- Describe the pathology of acute osteomyelitis
- Describe the natural history of untreated acute osteomyelitis
- Discuss therapy for each stage of natural history of untreated acute osteomyelitis
- Describe the workup of a child with suspected acute osteomyelitis
- Describe the most common offending organism causing osteomyelitis in the premature infant, the neonate, the toddler, and the older child
- Discuss antibiotic management, including route and duration, for acute osteomyelitis
- Discuss laboratory tests useful for following the clinical course of acute osteomyelitis
- List conditions can clinically mimic acute osteomyelitis
- Describe the features of chronic recurrent multifocal osteomyelitis (CRMO)
- What is the incidence of acute osteomyelitis? Which limbs are most often affected?
- What imaging studies are valuable for the child with early acute osteomyelitis?
- What findings would make one suspect osteomyelitis in the premature infant?
- What criteria are helpful for deciding when oral antibiotics would be appropriate? How long is treatment necessary?
- Are there any indications for surgical intervention for acute osteomyelitis? Why or why not?
Acute osteomyelitis is one of the most important conditions on a global basis that is treated by the orthopaedic surgeon. In Norway, the incidence is roughly 1/ 10,000 children per year; but in susceptible populations such as premature infants with other complications, children with malignancies or juvenile arthritis on immunosuppressives, or malnourished children; the incidence is higher. In the child, the primary site of infection is the metaphysis, where the blood flow becomes sluggish in the capillary loops. The inflammatory response is identical to that observed in other anatomic areas, but the response is initially contained in metaphyseal bone, either in long bones or flat bones. Rarely, the epiphysis can be primarily infected. The cardinal signs of early osteomyelitis are soft tissue swelling and marked bony tenderness with voluntary guarding of the affected limb. WBC with differential, sed rate, C reactive protein, and plain radiographs are initially obtained, and technetium imaging is helpful if there is doubt about the diagnosis. Bone aspiration and blood cultures (preferably drawn during rising portion of temperature spike) are the most initial valuable laboratory studies. Bone aspiration should not be delayed for imaging studies, as aspiration does not alter results of bone scanning. Ultrasound may be helpful in detecting and localizing subperiosteal abscess. MRI has been reported as the most helpful imaging modality for diagnosis and localization of the inflammatory process in the earlier stages of the condition when plain radiographs are not helpful (although soft tissue swelling is an early sign). When an abscess has formed in the bone, pain is more severe; eventually the abscess will penetrate the thin metaphyseal cortical bone, and can result in secondary septic arthritis, especially in the hip, elbow, and shoulder. For more complex diagnostic situations, indium and/ or gallium scanning have been advocated. Photopenic scans indicate a more ominous prognosis.

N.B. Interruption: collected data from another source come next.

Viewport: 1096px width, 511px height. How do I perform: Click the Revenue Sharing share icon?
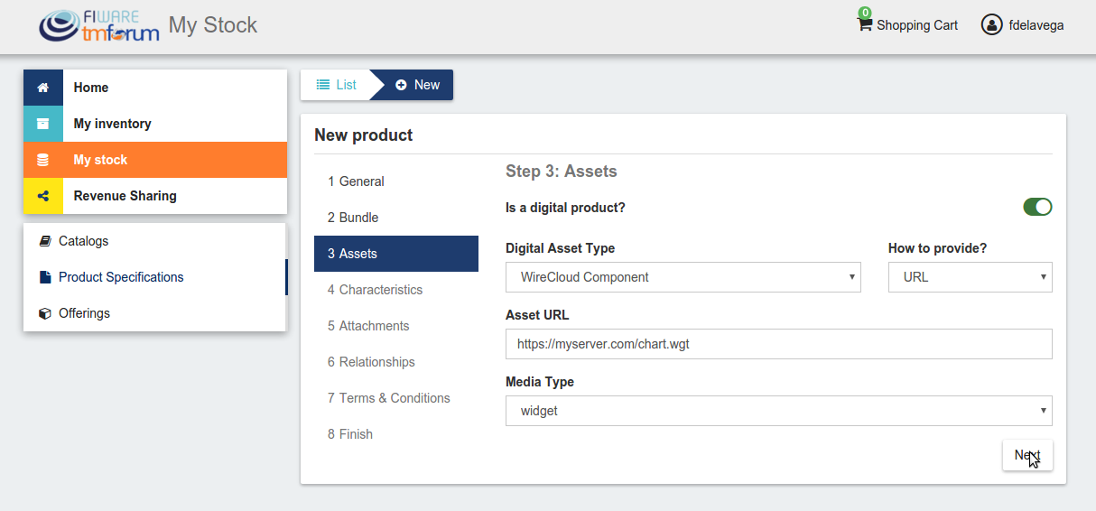(x=42, y=196)
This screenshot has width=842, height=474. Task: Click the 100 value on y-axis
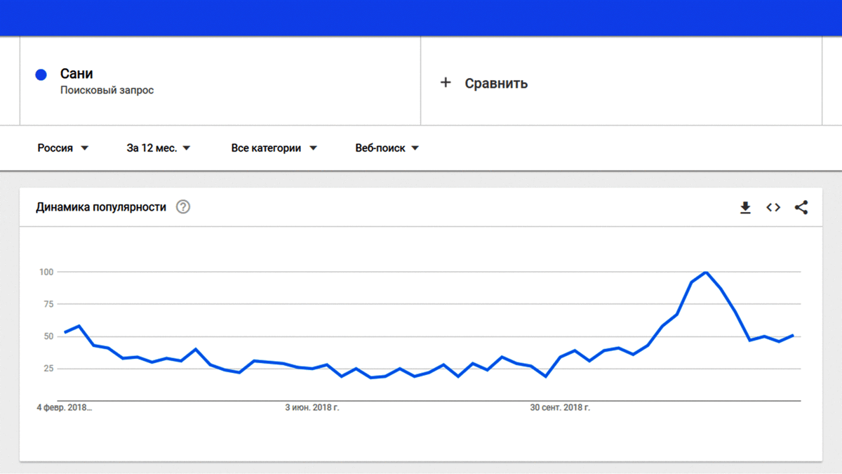tap(46, 272)
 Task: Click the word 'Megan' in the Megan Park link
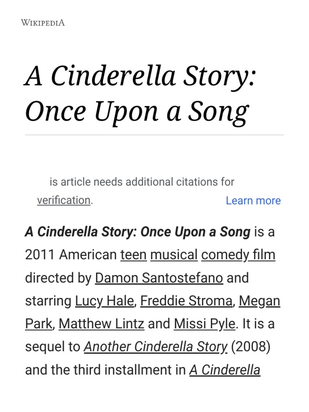click(x=260, y=301)
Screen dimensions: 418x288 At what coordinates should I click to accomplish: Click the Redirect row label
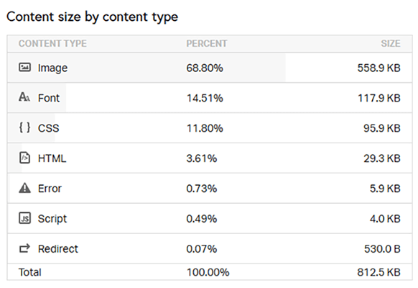pos(58,249)
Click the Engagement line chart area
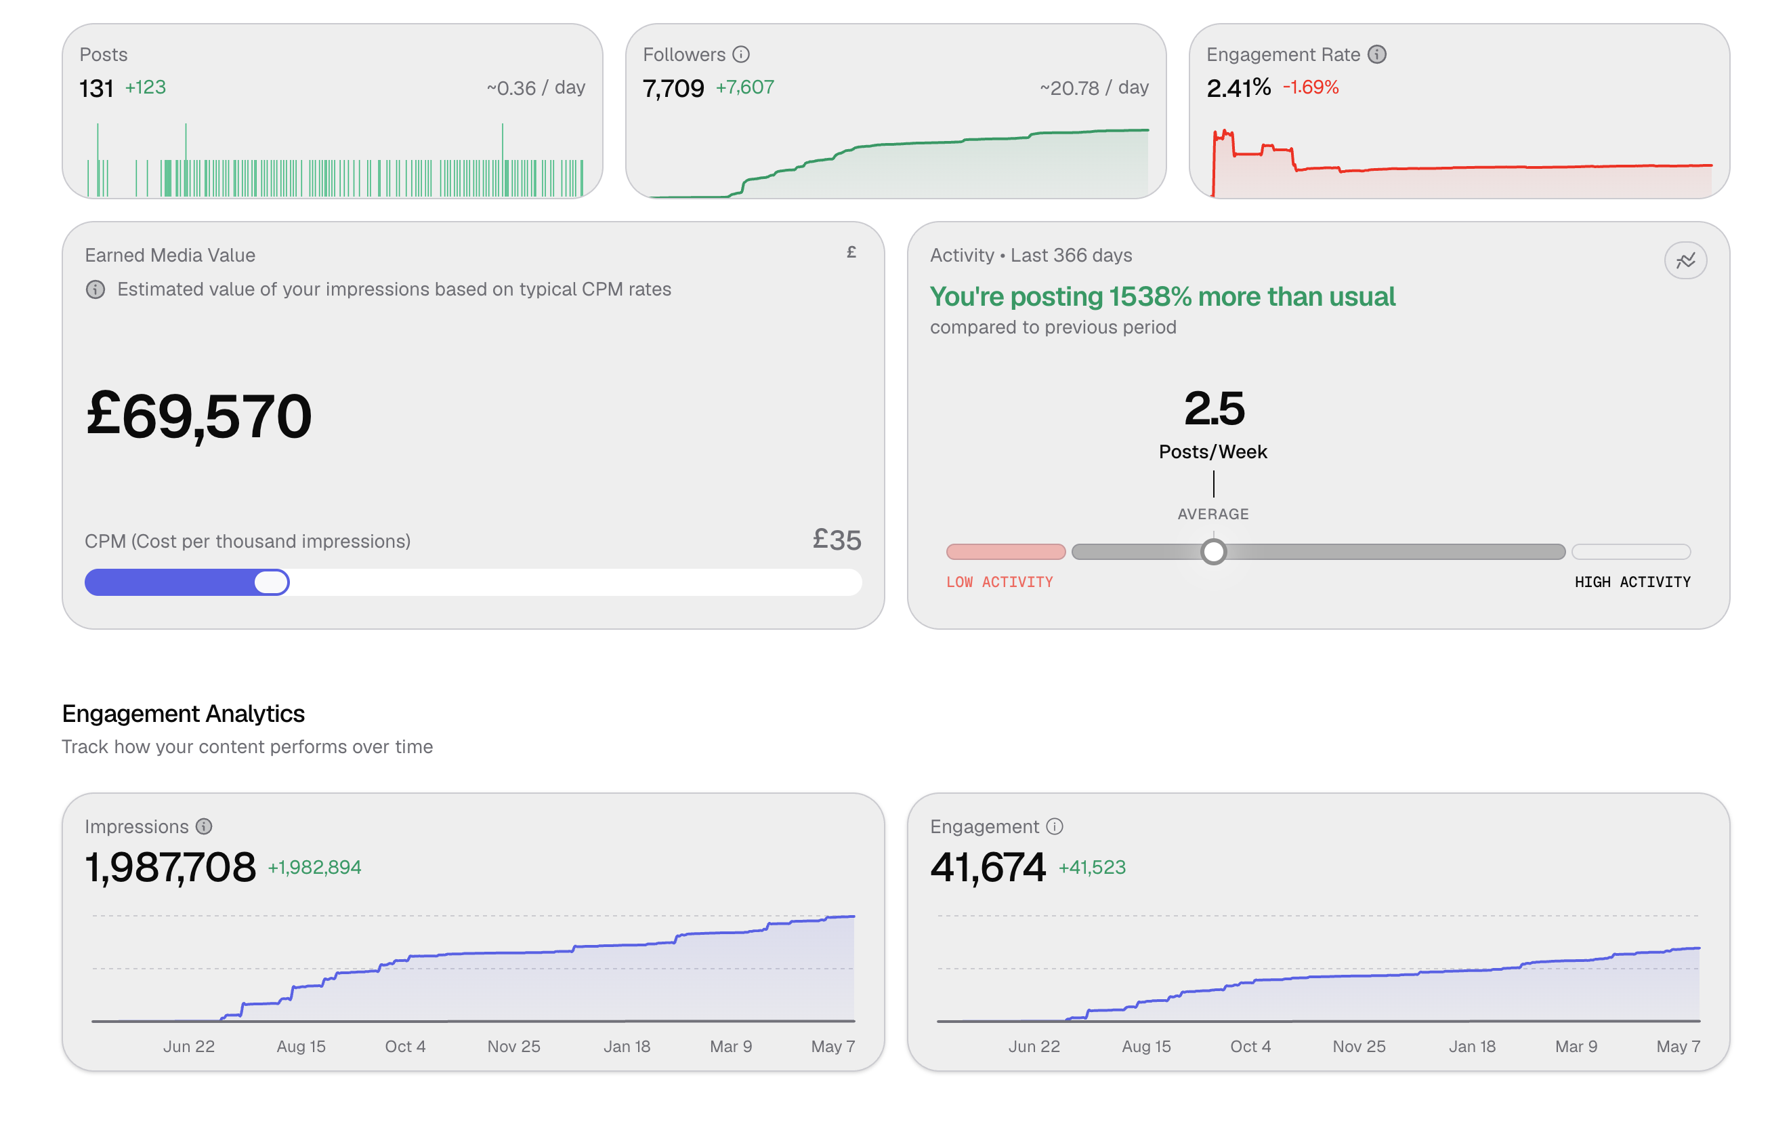Image resolution: width=1772 pixels, height=1128 pixels. 1318,967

The natural history of acute osteomyelitis has been dramatically changed since the availability of antibiotics, with a mortality rate of 25% in the preantibiotic era. If intravenous antibiotics specific for the offending organism can be delivered to the bone before abscess formation has occurred, or even if a small abscess has formed, a rapid clinical response is usually noted. In such a case, present thought allows administration of oral antibiotics when a clinical response has been confirmed, and the C reactive protein is dropping. A recent study from Finland concluded that routine bactericidal monitoring is not necessary when changing from intravenous to oral antibiotics, but Nelson, the originator of replacing intravenous antibiotics with oral, was not convinced. 6 weeks of treatment has been standard, but recent studies have documented the effectiveness of much shorter durations. However, if presentation is late, and/ or devitalized bone is responsible for a diminished response to antibiotic treatment, surgical intervention is often necessary. Since vaccination against hemophilus has been introduced, the incidence of osteomyelitis secondary to that organism has been markedly reduced.

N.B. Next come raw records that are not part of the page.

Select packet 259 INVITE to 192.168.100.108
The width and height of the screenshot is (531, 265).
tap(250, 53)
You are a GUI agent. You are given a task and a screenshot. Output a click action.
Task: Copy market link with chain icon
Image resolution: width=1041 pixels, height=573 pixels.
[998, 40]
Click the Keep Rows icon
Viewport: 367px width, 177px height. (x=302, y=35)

Childhood bony neoplasms such as osteosarcoma or Ewings, fractures in anesthetic limbs, juvenile arthritis, septic arthritis, and cellulitis are the most common conditions mimicking acute osteomyelitis.
Chronic recurrent multifocal osteomyelitis is a rare systemic condition characterized by multiple sites of lytic defects of bone; with varying states of chronicity among various, often concomitant lesions. It is most prevalent between ages 5-15, and has a 2: 1 female preponderance. Laboratory values are generally normal. Long bones are most often affected. Treatment is symptomatic, nonsteriodals have been noted to afford some symptomatic relief. The bony lesions are sterile.

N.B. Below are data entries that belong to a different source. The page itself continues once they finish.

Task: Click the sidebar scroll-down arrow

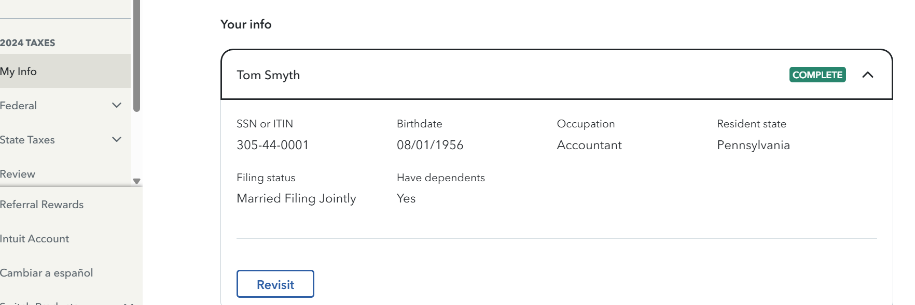Action: (136, 181)
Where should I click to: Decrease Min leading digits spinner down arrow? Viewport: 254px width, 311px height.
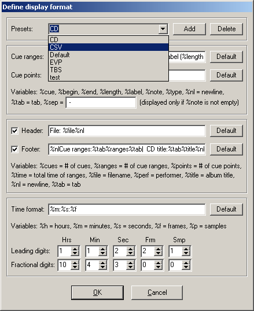click(102, 253)
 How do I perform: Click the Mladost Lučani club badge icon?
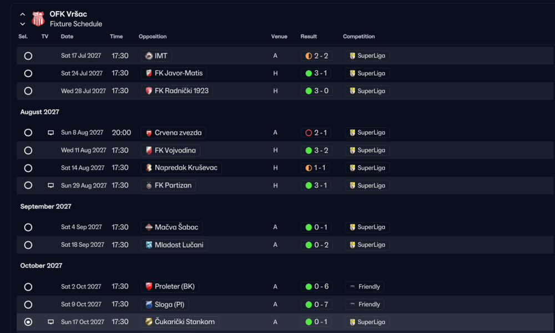(149, 245)
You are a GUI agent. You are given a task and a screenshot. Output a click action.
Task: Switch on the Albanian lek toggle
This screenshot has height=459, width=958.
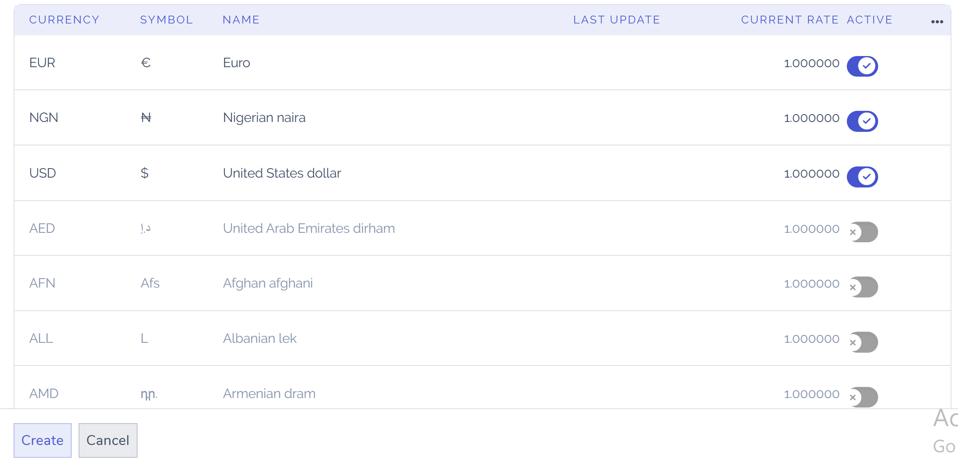(x=863, y=342)
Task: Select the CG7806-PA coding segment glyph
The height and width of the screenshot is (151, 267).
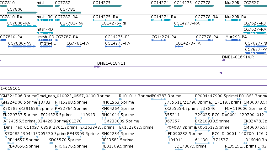Action: tap(22, 46)
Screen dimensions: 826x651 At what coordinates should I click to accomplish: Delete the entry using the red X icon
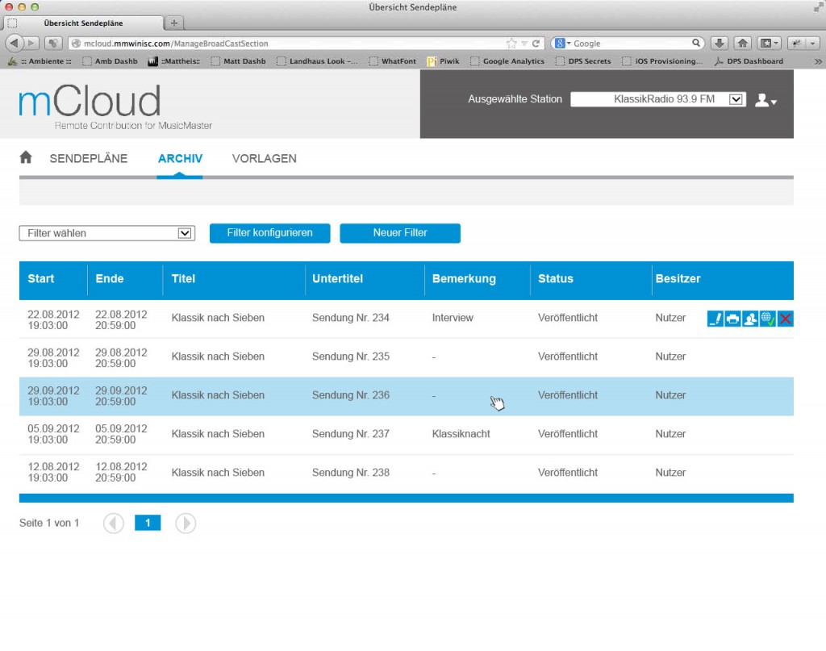786,319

Tuberculous infections still occur in many areas of the world. Delay in diagnosis is common. If the growth plate is not affected, the prognosis from treatment is good.
Osteomyelitis will have a constantly changing picture, as the balance between antibiotics, host resistance, and the virulence of various organisms tips one way or the other. The clinician must always be alert to unusual presentations or infecting organisms.